> _Aangeleverd fragment_
------------------------------------------------------------------------

Huur

A. Definitie

Huur van goederen is een contract waarbij een partij, de verhuurder, aan een andere partij, de huurder, het genot van een goed verschaft gedurende een zekere tijd en tegen een bepaalde prijs (artikel 1709 oud Burgerlijk Wetboek). Zowel roerende als onroerende goederen kunnen gehuurd worden (artikel 1713 oud Burgerlijk Wetboek). Het contract is in principe consensueel van aard. Dit betekent dat het contract tot stand komt van zodra er tussen de partijen wilsovereenstemming bestaat over het goed dat zal gehuurd worden, en de prijs die daar tegenover staat. Er is dus in principe geen geschrift vereist.

Elke verhuur is onderworpen aan de bepalingen van het algemeen huurrecht (artikelen 1714-1762bis oud Burgerlijk Wetboek). Er zijn echter, voornamelijk wat onroerende goederen betreft, heel wat bijzondere wettelijke regelingen, die specifiek gelden voor bepaalde soorten huur. Ze zijn vooral ingevoerd ter bescherming van de huurder, die gewoonlijk de zwakke partij is in de huurovereenkomst. Elk van die wettelijke regelingen schrijft daarom op dwingende wijze minimum- of maximumvoorwaarden voor in verband met de duur van de huurperiode, de duur van de opzegperiode en de redenen van de opzeg, mogelijkheden tot huurhernieuwing, aanpassing van het gehuurde goed, aanpassing van de huurgelden en zo meer (zie c.). Als over een specifiek aspect niets is gestipuleerd in het (bijzonder) huurrecht, zijn het algemeen verbintenissenrecht, het algemeen huurrecht en de contractvrijheid (weliswaar ondergeschikt) van toepassing.

B. Verbintenissen van de partijen

Op grond van het algemeen huurrecht is de verhuurder verplicht om het gehuurde goed in goede staat te leveren, om de eigenaarsherstellingen te doen tijdens de duur van de overeenkomst en om het rustig huurgenot te garanderen aan de huurder (artikelen 1719 en 1720 oud Burgerlijk Wetboek). Dit laatste impliceert enerzijds dat de verhuurder zich er zelf van moet onthouden enige daad te stellen die de huurder in zijn genot zou hinderen en anderzijds dat hij moet garanderen dat derden geen aanspraken op het gehuurde goed maken. Wanneer de verhuurder bijvoorbeeld tijdens de huurovereenkomst een erfdienstbaarheid toestaat aan een derde, komt hij tekort aan zijn verplichtingen naar de huurder toe. De verhuurder dient wel niet in te staan voor feitelijke hinder door derden, waar hij of zij geen zaken mee heeft. De huurder zal dan zelf in bescherming moeten voorzien, meestal op grond van burenhinder.

------------------------------------------------------------------------

> _Opdracht a_
Neem uit de records letterlijk alles over vanaf het begin tot en met de regel die "pyautogui.click(x=314, y=395)" bevat. Laat de afbeeldingen daarbij weg.
De tekst en de records vormen afzonderlijk materiaal.

------------------------------------------------------------------------

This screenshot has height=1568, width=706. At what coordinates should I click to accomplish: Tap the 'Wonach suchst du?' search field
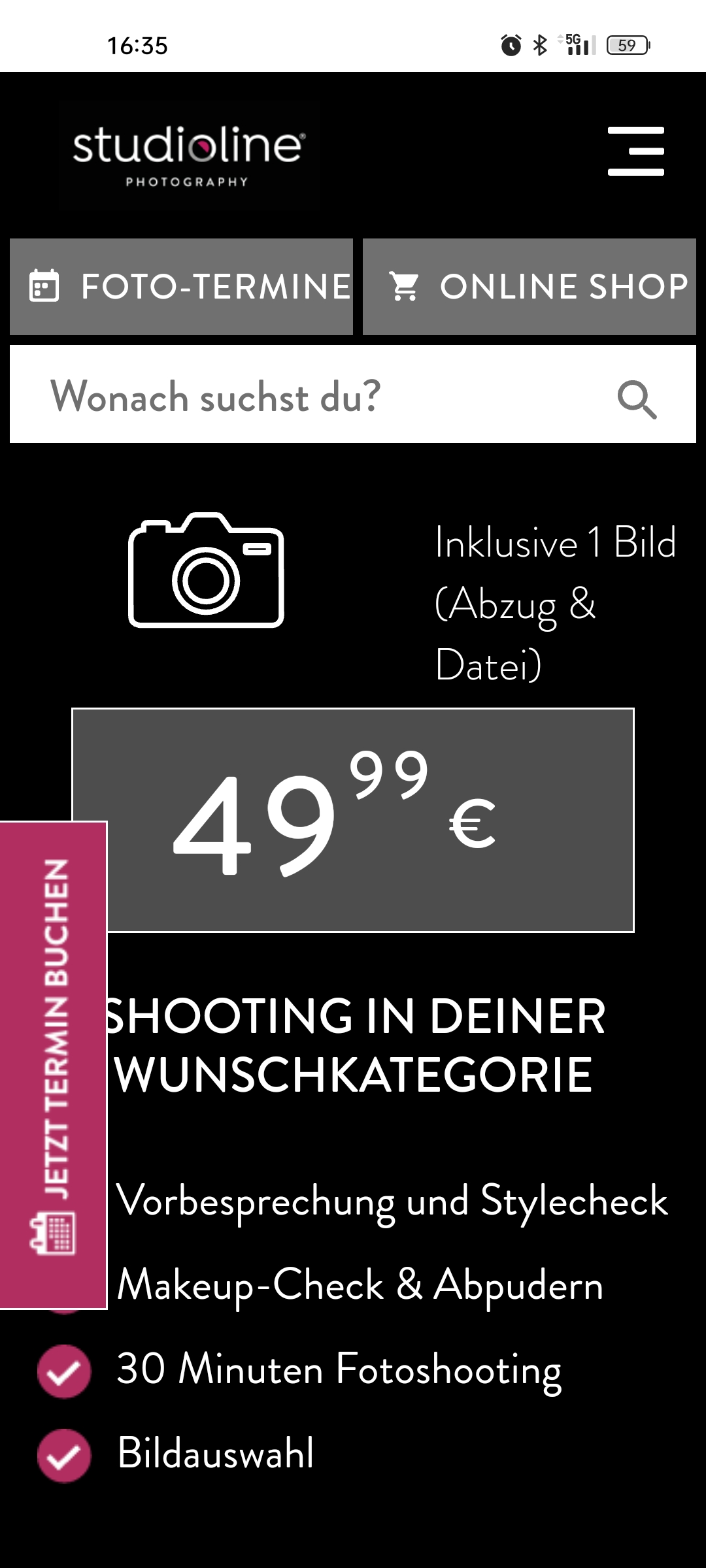pyautogui.click(x=314, y=395)
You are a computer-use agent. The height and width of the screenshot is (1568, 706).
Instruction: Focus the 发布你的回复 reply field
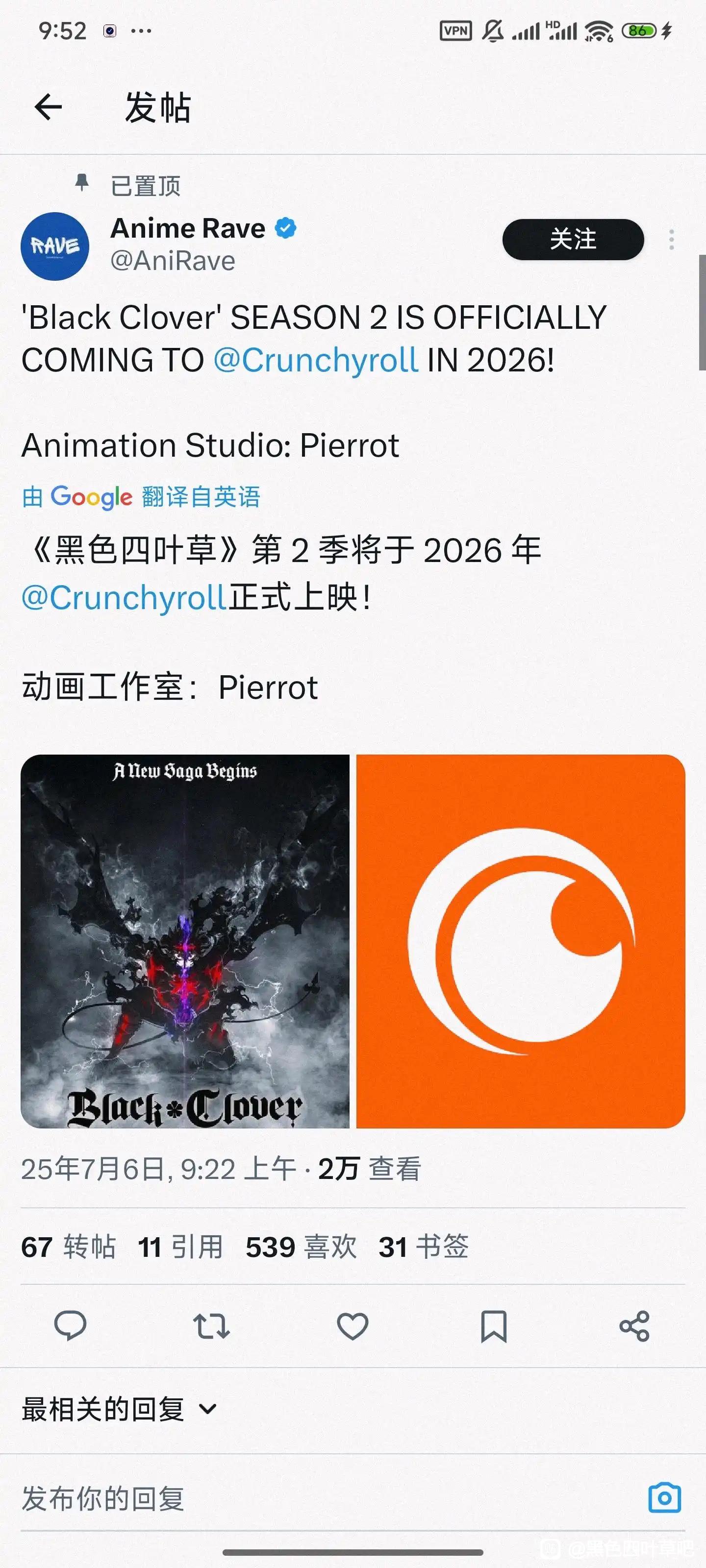click(304, 1498)
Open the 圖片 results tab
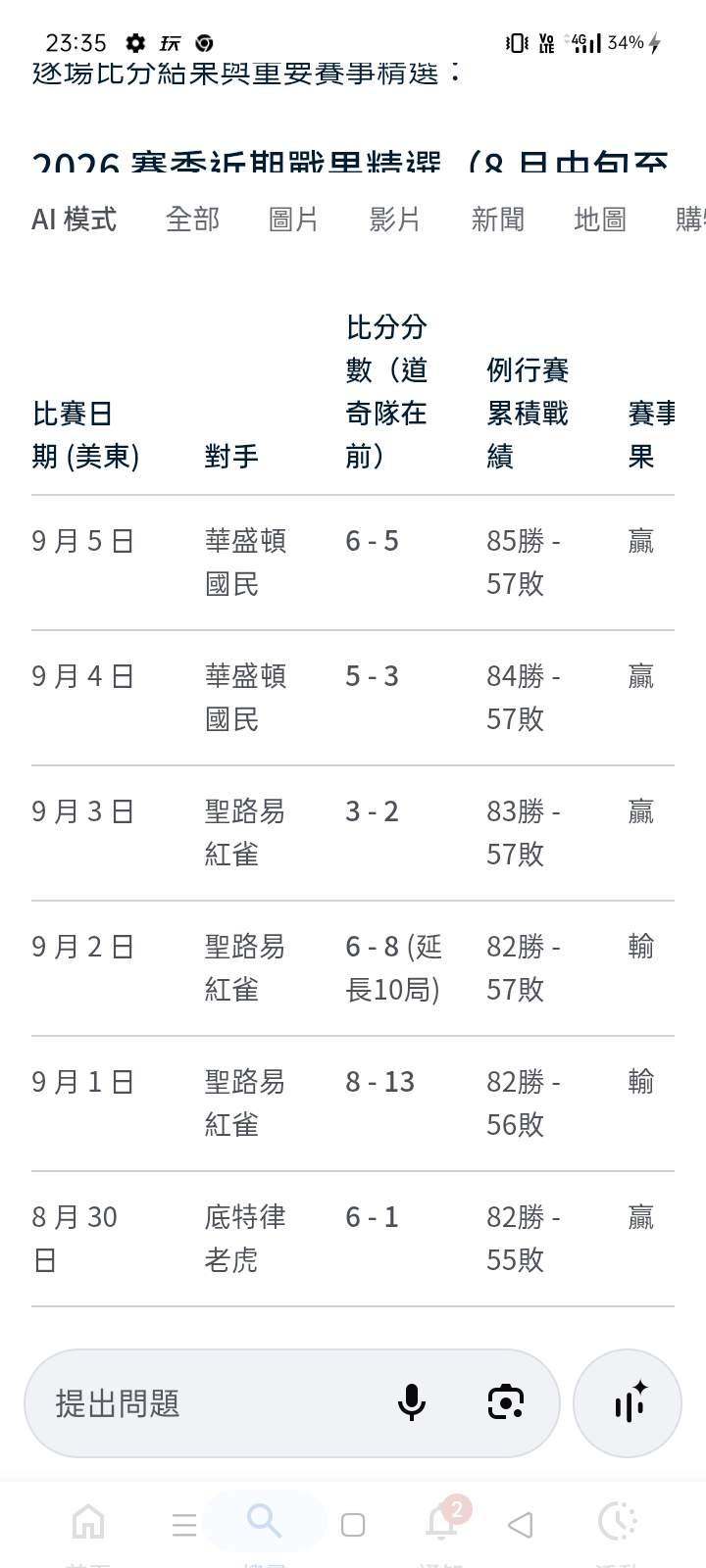 294,219
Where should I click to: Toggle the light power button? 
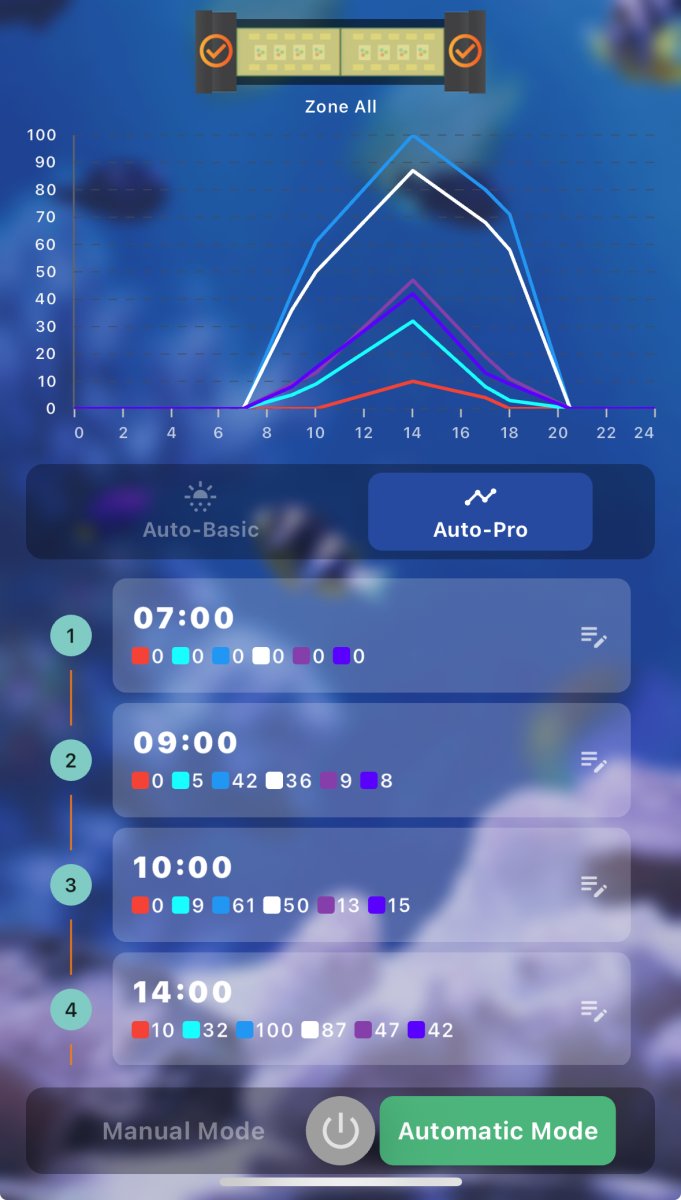pyautogui.click(x=340, y=1131)
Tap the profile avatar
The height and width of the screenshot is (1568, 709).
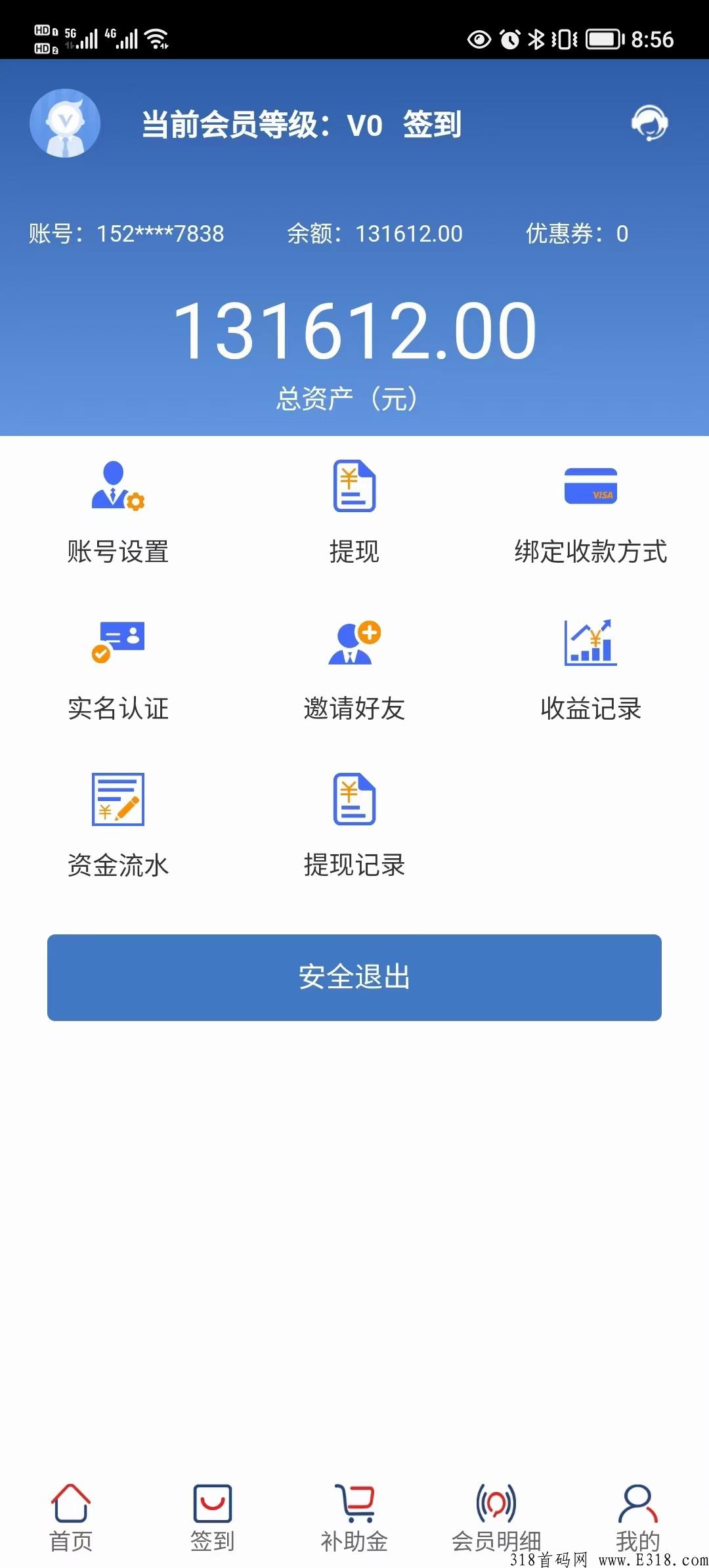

------------------------------------------------------------------------

> _Opdracht b_
Schrijf uit het fragment over huur letterlijk alles uit vanaf "A. Definitie" tot en met "geen geschrift vereist.".

> _Juist antwoord a_
This screenshot has height=1568, width=706. At what coordinates should I click to accomplish: Tap the 'Wonach suchst du?' search field
pyautogui.click(x=314, y=395)

> _Juist antwoord b_
A. Definitie

Huur van goederen is een contract waarbij een partij, de verhuurder, aan een andere partij, de huurder, het genot van een goed verschaft gedurende een zekere tijd en tegen een bepaalde prijs (artikel 1709 oud Burgerlijk Wetboek). Zowel roerende als onroerende goederen kunnen gehuurd worden (artikel 1713 oud Burgerlijk Wetboek). Het contract is in principe consensueel van aard. Dit betekent dat het contract tot stand komt van zodra er tussen de partijen wilsovereenstemming bestaat over het goed dat zal gehuurd worden, en de prijs die daar tegenover staat. Er is dus in principe geen geschrift vereist.